Toute l’intrigue tourne autour de la vie quotidienne d’un carrefour de Toulouse. Des caméras de surveillance y sont installées et c’est Gaspard, un type comme vous et moi, qui est chargé de visionner les écrans sur lesquels les dites caméras renvoient en direct ce qu’elles filment. Ce que voit Gaspard, c’est une femme souvent penchée à son balcon, dans l’immeuble juste en face du centre de contrôle. Il ne le sait pas, mais cette femme, Zélie, est terriblement perturbée par l’arrivée d’élagueurs chargés de rabattre les platanes qui bordent son avenue, parce que dans celui situé juste sous sa terrasse se trouve un nid de chardonnerets dans lequel les œufs viennent d’éclore. Ce qu’il ne sait pas non plus, c’est que le mari de cette femme, Pierre, est chauffeur de camion, spécialisé dans les transports dangereux. Il vient de quitter son poste et est sur le point d’en accepter un nouveau, moins dangereux pense-t-il.
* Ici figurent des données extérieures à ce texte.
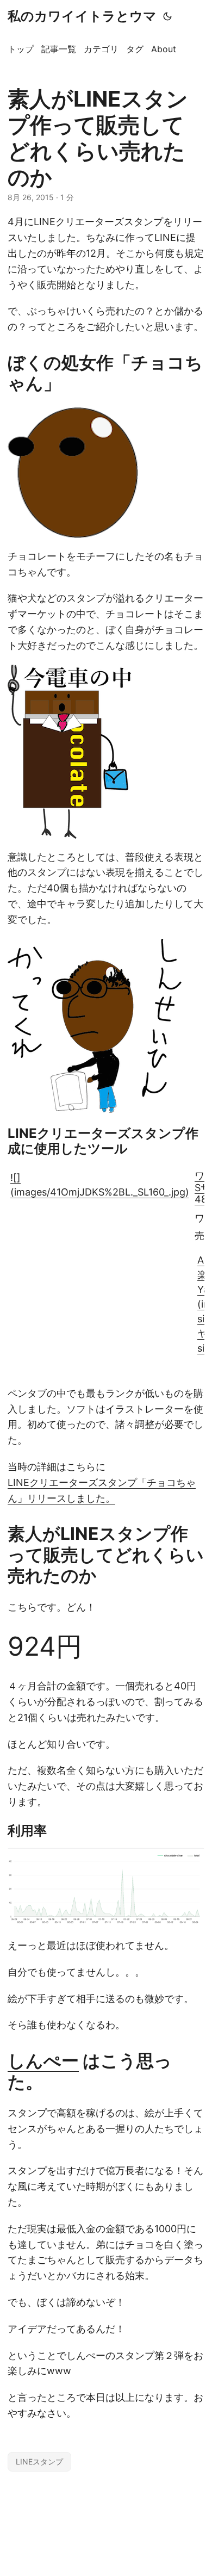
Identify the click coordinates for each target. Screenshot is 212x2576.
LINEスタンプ (39, 2461)
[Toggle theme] (167, 16)
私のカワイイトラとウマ (82, 16)
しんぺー (43, 2060)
Ce que Gaspard voit aussi, assez souvent, c’est un drôle de gars qui parcourt les rues et écrit au sol, à la craie. Enfin, ce que Gaspard ne sait pas, c’est que pas loin de là, réside un type obsédé par les girafes et que ce dernier n’en peut plus de sa vieille mère en chaise roulante. Alors que Gaspard apprend que sa femme a une liaison, les élagueurs se rapprochent du platane avec le nid, le type à la craie vit une querelle de voisinage, Pierre est décidé à faire une grosse, mais alors une très grosse surprise à Zélie pour lui changer les idées, et l’obsédé des girafes entame des mesures de rétorsion à l’égard de sa mère.
Un pitch séduisant
On avait été séduit par le pitch de ce nouveau roman de Pascal Dessaint, un auteur de romans noirs français prolifique et récompensé à plusieurs reprises par des prix littéraires. Et il y avait de quoi, les quelques personnages qui font ici bouger les lignes se révèlent très vite denses et véritablement habités par leur vie quotidienne, aussi banale puisse celle-ci paraître au regard de la marche du monde. On vit avec eux et on adhère sans difficulté à leurs problèmes ou à leurs engagements respectifs. On voudrait vraiment que les élagueurs n’attaquent pas l’arbre au nid. Et aussi que les passants se rendent compte de l’importance des écrits de l’homme à la craie. On se dit que tout cela, que ces trajectoires personnelles vont finir par se croiser, ça tombe bien, justement l’intrigue ne tourne-t-elle pas autour d’un carrefour ? Et de fait, ça ne manque pas, et d’une manière véritablement bousculante et totalement imprévue. Le seul bémol, c’est le temps pris pour y arriver, la longueur de certaines étapes, le temps exagéré consacré aux moments d’introspection des acteurs, et qui nous a parfois fait sauter certains passages. On salue par contre chaleureusement l’attention portée aux questions environnementales, la beauté de certains passages et les réflexions presque philosophiques qui parsèment l’intrigue.